## Exercise description
Your task is to transcribe, without alteration, the lines from the top of the material below through the line bearing "You are a computer-use agent. 1426x853", inclusive.

## The data

.....

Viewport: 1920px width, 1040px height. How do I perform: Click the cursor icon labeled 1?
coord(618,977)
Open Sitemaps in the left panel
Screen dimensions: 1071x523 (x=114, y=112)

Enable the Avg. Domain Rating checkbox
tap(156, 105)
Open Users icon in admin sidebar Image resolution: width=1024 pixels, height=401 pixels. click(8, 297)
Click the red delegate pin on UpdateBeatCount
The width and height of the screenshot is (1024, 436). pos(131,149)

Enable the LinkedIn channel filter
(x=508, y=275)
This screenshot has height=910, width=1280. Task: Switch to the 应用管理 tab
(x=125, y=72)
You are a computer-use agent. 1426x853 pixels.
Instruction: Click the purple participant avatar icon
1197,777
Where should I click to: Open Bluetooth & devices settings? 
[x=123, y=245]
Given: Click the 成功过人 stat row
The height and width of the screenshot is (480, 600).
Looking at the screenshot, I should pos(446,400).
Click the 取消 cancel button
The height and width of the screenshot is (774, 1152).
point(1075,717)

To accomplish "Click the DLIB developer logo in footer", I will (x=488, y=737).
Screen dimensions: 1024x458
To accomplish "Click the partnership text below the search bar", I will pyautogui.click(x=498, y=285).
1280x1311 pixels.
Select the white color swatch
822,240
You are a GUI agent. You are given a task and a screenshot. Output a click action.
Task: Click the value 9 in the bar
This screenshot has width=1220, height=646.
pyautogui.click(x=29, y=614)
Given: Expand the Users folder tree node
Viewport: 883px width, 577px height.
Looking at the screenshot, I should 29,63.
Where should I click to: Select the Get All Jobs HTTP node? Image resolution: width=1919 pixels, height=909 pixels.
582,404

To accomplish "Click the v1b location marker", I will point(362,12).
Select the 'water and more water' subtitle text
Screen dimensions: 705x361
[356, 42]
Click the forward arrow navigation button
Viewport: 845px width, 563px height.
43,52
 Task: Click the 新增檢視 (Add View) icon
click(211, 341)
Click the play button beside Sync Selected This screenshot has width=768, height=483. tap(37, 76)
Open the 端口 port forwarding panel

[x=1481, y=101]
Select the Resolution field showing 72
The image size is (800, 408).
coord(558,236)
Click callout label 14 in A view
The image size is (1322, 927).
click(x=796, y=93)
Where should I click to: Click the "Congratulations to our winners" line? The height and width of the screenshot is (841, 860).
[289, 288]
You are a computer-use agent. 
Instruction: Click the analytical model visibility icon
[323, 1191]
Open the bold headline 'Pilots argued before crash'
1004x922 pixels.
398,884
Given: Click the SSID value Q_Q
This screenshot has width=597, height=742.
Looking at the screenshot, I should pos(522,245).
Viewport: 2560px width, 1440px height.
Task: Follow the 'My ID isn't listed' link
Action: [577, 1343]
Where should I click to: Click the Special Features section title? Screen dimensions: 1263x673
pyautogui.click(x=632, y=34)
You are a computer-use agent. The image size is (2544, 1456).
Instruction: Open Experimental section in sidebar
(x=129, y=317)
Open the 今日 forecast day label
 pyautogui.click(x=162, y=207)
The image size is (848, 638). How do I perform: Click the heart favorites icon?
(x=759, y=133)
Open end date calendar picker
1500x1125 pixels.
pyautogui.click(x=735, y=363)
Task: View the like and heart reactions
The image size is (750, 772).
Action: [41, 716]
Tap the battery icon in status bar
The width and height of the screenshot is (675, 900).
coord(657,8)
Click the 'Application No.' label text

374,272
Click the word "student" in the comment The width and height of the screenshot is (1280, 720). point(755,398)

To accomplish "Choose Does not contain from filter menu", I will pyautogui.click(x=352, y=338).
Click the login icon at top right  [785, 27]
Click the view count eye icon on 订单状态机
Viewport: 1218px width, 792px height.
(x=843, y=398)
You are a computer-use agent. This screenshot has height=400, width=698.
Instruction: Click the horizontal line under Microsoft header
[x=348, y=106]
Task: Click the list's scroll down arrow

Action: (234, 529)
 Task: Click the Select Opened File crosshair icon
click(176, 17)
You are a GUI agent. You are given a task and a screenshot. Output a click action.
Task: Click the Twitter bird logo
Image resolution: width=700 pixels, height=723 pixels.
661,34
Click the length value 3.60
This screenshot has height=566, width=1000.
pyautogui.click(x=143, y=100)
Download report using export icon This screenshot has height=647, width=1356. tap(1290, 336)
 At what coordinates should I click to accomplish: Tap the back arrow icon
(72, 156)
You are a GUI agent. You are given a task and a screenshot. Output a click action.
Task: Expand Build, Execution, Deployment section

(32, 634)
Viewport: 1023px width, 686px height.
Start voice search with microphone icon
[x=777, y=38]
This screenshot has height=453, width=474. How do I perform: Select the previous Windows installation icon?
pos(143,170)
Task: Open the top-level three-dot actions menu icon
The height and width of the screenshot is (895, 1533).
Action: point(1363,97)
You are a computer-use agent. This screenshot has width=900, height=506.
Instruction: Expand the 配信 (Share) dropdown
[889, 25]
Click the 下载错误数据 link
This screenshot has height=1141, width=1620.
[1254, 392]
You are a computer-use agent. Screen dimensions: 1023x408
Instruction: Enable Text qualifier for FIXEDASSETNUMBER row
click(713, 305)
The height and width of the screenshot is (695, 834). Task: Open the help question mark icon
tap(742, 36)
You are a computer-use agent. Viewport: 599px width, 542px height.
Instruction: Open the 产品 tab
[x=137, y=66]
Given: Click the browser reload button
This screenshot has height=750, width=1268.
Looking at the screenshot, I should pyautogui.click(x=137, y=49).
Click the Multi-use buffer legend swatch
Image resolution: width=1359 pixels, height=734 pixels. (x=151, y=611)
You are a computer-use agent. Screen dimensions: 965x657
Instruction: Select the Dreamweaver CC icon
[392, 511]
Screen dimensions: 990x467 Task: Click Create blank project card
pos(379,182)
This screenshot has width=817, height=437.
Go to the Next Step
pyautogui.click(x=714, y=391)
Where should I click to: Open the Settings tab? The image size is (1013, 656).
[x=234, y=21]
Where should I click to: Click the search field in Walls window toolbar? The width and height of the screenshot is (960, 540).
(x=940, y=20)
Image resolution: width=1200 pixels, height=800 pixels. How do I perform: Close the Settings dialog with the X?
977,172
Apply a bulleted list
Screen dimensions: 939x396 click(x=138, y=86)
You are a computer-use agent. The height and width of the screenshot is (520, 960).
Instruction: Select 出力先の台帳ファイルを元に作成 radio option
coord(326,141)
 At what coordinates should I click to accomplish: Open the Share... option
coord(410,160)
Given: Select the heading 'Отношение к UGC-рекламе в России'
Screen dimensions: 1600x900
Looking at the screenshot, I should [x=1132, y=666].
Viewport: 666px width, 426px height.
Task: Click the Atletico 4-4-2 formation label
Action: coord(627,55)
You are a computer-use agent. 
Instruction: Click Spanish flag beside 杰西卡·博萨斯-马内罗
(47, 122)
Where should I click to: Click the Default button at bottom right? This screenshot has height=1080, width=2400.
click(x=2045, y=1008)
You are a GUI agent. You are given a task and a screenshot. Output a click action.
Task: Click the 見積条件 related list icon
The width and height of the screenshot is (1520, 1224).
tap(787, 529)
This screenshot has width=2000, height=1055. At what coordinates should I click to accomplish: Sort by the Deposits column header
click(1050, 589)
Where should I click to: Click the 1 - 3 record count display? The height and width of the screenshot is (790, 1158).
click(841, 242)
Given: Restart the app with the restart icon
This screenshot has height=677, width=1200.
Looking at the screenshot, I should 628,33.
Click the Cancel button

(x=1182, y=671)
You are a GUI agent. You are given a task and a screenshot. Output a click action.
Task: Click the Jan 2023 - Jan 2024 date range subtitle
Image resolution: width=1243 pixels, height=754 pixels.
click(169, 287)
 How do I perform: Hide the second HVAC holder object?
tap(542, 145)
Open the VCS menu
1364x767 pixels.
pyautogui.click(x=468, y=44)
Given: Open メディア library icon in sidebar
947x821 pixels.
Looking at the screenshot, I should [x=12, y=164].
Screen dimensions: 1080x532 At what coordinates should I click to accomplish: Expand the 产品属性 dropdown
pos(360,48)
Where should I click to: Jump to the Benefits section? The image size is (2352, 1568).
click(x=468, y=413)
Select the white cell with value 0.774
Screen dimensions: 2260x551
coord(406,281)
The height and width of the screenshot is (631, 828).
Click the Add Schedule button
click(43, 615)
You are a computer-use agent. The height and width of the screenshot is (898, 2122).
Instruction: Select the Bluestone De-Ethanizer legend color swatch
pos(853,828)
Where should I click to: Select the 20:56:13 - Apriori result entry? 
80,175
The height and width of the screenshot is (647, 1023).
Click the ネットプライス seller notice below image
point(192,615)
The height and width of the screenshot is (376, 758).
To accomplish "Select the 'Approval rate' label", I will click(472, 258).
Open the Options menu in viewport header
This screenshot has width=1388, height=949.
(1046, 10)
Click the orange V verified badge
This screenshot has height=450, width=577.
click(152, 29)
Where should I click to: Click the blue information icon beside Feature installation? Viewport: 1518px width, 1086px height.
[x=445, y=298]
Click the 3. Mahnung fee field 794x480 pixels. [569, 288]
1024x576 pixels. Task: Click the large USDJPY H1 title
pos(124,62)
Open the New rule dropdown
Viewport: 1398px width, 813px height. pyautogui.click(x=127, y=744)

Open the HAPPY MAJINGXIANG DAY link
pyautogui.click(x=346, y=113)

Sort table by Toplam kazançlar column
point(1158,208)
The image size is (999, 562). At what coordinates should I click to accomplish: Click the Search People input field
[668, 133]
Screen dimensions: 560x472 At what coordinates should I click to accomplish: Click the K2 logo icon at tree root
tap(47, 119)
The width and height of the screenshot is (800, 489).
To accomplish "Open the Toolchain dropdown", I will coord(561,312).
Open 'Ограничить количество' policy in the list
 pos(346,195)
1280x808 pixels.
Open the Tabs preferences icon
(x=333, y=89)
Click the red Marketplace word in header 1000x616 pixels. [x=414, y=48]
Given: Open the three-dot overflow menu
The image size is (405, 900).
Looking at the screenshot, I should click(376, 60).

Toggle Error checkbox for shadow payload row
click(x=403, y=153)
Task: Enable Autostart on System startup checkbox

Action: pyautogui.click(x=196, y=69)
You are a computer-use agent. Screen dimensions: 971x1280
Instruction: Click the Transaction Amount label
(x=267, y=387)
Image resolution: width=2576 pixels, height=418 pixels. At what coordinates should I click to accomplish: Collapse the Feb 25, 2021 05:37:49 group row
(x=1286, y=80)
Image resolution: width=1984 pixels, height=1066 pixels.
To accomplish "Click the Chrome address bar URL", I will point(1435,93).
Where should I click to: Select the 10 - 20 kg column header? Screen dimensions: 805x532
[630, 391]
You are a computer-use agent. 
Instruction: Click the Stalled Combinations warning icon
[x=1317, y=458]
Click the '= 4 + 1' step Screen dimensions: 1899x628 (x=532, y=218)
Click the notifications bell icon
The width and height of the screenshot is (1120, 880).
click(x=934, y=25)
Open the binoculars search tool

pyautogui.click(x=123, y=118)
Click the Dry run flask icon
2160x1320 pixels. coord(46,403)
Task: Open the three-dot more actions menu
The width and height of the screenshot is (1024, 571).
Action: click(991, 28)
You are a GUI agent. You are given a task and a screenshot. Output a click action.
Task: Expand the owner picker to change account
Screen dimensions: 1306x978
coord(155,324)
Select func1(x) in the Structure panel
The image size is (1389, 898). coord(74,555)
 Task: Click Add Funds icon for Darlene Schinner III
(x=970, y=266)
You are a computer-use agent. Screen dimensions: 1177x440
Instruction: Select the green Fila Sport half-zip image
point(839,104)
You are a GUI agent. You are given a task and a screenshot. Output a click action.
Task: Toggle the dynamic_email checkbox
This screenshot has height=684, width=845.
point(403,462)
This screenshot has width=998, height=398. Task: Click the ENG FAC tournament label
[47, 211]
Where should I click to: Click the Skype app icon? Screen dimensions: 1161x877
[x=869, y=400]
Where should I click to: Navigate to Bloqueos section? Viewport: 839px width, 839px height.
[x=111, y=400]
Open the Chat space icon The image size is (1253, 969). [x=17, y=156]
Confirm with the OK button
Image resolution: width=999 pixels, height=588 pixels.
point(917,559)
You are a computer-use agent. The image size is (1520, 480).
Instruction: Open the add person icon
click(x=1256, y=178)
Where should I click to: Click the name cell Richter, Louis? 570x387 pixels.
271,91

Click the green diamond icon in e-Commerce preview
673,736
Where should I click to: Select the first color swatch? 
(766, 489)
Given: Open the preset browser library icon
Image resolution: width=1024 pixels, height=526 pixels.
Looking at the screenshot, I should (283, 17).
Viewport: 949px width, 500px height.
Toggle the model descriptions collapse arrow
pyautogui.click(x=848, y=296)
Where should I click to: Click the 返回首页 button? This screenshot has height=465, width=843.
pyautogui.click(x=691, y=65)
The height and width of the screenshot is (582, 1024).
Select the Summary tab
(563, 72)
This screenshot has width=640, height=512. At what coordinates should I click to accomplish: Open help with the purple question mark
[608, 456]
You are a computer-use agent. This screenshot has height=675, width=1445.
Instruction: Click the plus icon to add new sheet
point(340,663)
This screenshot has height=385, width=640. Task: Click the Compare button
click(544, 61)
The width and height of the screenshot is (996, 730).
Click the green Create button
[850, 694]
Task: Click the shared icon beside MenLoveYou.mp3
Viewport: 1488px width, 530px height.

.....

## Answer for the task
Viewport: 1920px width, 1040px height. How do I perform: Click the cursor icon labeled 1?
coord(618,977)
Open Sitemaps in the left panel
Screen dimensions: 1071x523 (x=114, y=112)

Enable the Avg. Domain Rating checkbox
tap(156, 105)
Open Users icon in admin sidebar Image resolution: width=1024 pixels, height=401 pixels. click(8, 297)
Click the red delegate pin on UpdateBeatCount
The width and height of the screenshot is (1024, 436). pos(131,149)

Enable the LinkedIn channel filter
(x=508, y=275)
This screenshot has height=910, width=1280. Task: Switch to the 应用管理 tab
(x=125, y=72)
You are a computer-use agent. 1426x853 pixels.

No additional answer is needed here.